Deux modèles, deux rythmes, deux ambiances
Emmanuel Le Roch, délégué général de Procos, la fédération pour le développement du commerce spécialisé, prévient ainsi que “le poids du tourisme et de la saisonnalité peut changer radicalement la donne. Certaines villes côtières, comme Saint-Malo ou Vannes, peuvent vivre toute l’année, et les touristes sont un plus. Mais d’autres sont soumises à un poids estival extrêmement fort”. Les premières garantissent un chiffre d’affaires “relativement régulier dans l’année, avec un pic en juillet-août”, et les secondes se caractérisent par “des chiffres très importants l’été, et faibles le reste du temps”. Si vous choisissez de vous implanter dans une station balnéaire, tout sera différent en matière de modèle économique et de gestion du personnel. “Vous vivez sur une période très courte, et cela vous oblige à dégager une marge suffisantes pour couvrir tous les frais du reste de l’année.

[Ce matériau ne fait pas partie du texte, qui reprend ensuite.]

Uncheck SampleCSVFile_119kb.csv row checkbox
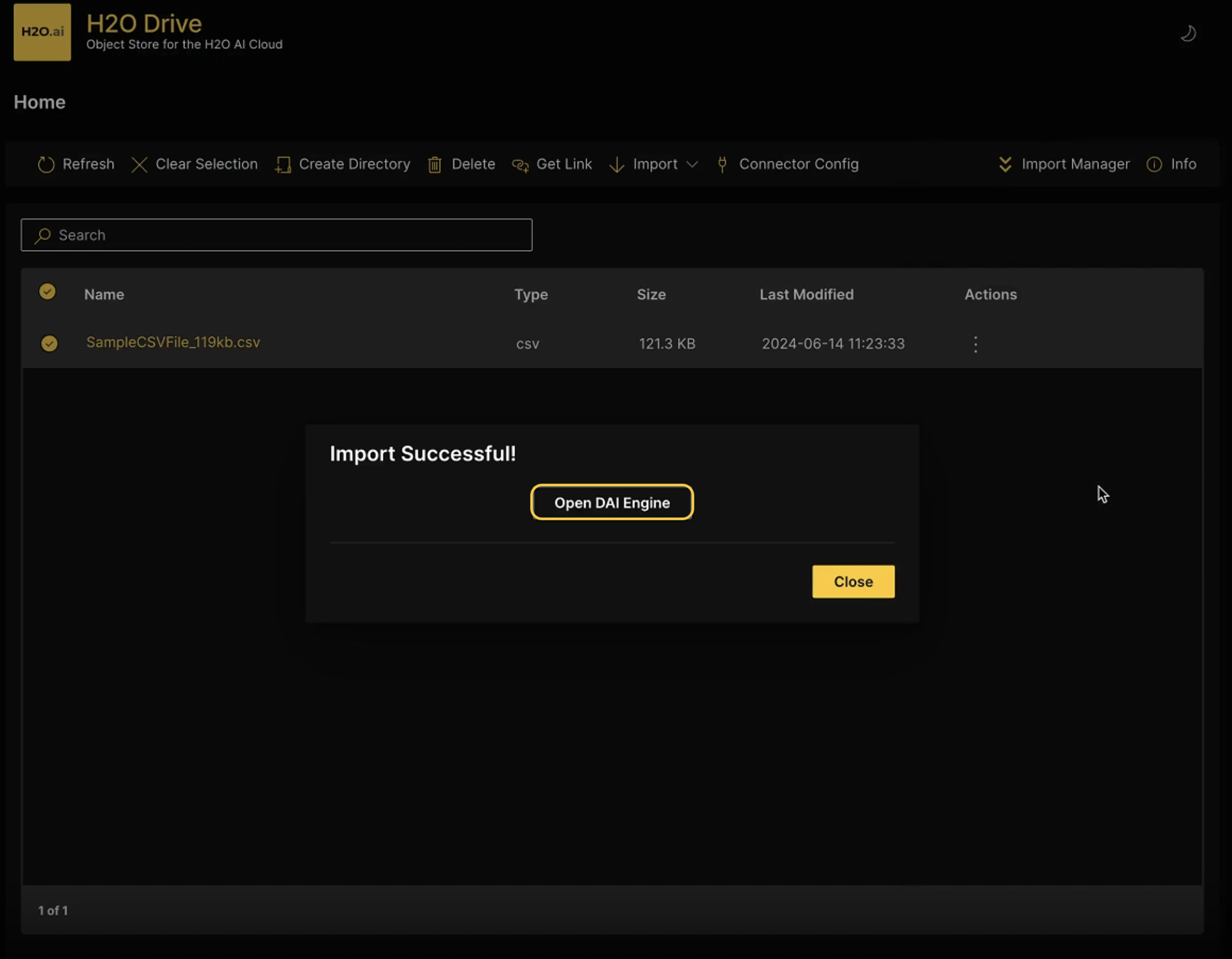The image size is (1232, 959). [49, 343]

Notamment le loyer, s’il est annuel”, ajoutet-il. De son côté, Laurent Kruch, dirigeant fondateur du cabinet Territoires & Marketing alerte : “Le risque est de vous retrouver piégé dans une ville qui, hors saison, se transforme en une cité dortoir, qui tourne au ralenti si son économie ne tourne qu’autour du tourisme. Certaines, excessivement saisonnières, voient leur activité commerciale chuter de plus de 50 % l’hiver. Et quand il y a plus de deux concurrents dans le même domaine, le danger est alors grand”. Mais pas question pour autant de bouder les villes touristiques du bord de mer : “il est tout à fait envisageable de bien vivre en réalisant de gros chiffres d’affaires pendant deux mois par an. Mais plus vous serez dépendant d’une période courte, plus votre fragilité sera forte. Votre exposition aux risques et aux imprévus sera grande”, ajoute Laurent Kruch. C’est pourquoi, sauf à décider de s’implanter seulement quelques mois via un bail de courte durée, il peut être judicieux d’ouvrir et de gérer d’autres points de vente en parallèle, dans des zones moins saisonnières, afin de s’y replier le reste de l’année. “Mais il faut avant tout regarder dans le détail si la ville que vous visez vous permettra d’adopter un tel modèle économique d’une façon viable”, préconise-t-il encore. Qu’il s’agisse des villes touristiques situées sur la côte méditerranéennes, comme Fréjus, Le Grau du Roi ou Antibes, ou de celles du Sud-Ouest (Biarritz, Arcachon, Bayonne), plusieurs secteurs
offrent des opportunités aux franchisés optant pour la saisonnalité. D’abord, l’équipement de la maison, en raison de la présence de nombreuses résidences secondaires à rénover et à entretenir. Ensuite, l’habillement, en particulier celui lié au nautisme et à la plage. Enfin, les activités de sports et de loisirs, la restauration rapide et les food trucks, ainsi que les services à la personne (garde d’enfants, aide aux personnes âgées) sont autant de secteurs porteurs.
Regarder vers l’Ouest
De l’autre côté, plusieurs grandes villes du Sud permettent de se dégager de l’emprise de la saisonnalité, en raison de leur forte activité économique tertiaire et industrielle. Dans les régions Occitanie et Provence AlpesCôte d’Azur, les métropoles de Toulon, Marseille et Nice offrent ainsi des opportunités d’implantation qui ne se cantonnent pas à la saison estivale. Notamment dans des secteurs qui y sont moins liés, comme l’alimentation spécialisée, la grande distribution, la culture et les loisirs, l’équipement de la maison et les services à la personne. Mais si la façade méditerranéenne est très dynamique, son tissu commercial est aussi hyper-développé et sa densité de population particulièrement élevée : ainsi connaît-elle une véritable saturation de son espace en front de mer. C’est pour cette raison que Valérie Guillevic, présidente d’Amplitude Réso, recommande plutôt de s’intéresser à la côte Ouest de l’Hexagone, “davantage ouverte aux opportunités que la façade méditerranéenne, car moins saturée et en plein développement”.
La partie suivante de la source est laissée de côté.